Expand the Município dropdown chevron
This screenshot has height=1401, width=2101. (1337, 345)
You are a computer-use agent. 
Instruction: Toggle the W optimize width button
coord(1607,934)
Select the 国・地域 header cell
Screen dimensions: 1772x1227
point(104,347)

____________

## What you have to do
Write all of the records out exactly, including every line.

## Written response
Expand the Município dropdown chevron
This screenshot has height=1401, width=2101. (1337, 345)
You are a computer-use agent. 
Instruction: Toggle the W optimize width button
coord(1607,934)
Select the 国・地域 header cell
Screen dimensions: 1772x1227
point(104,347)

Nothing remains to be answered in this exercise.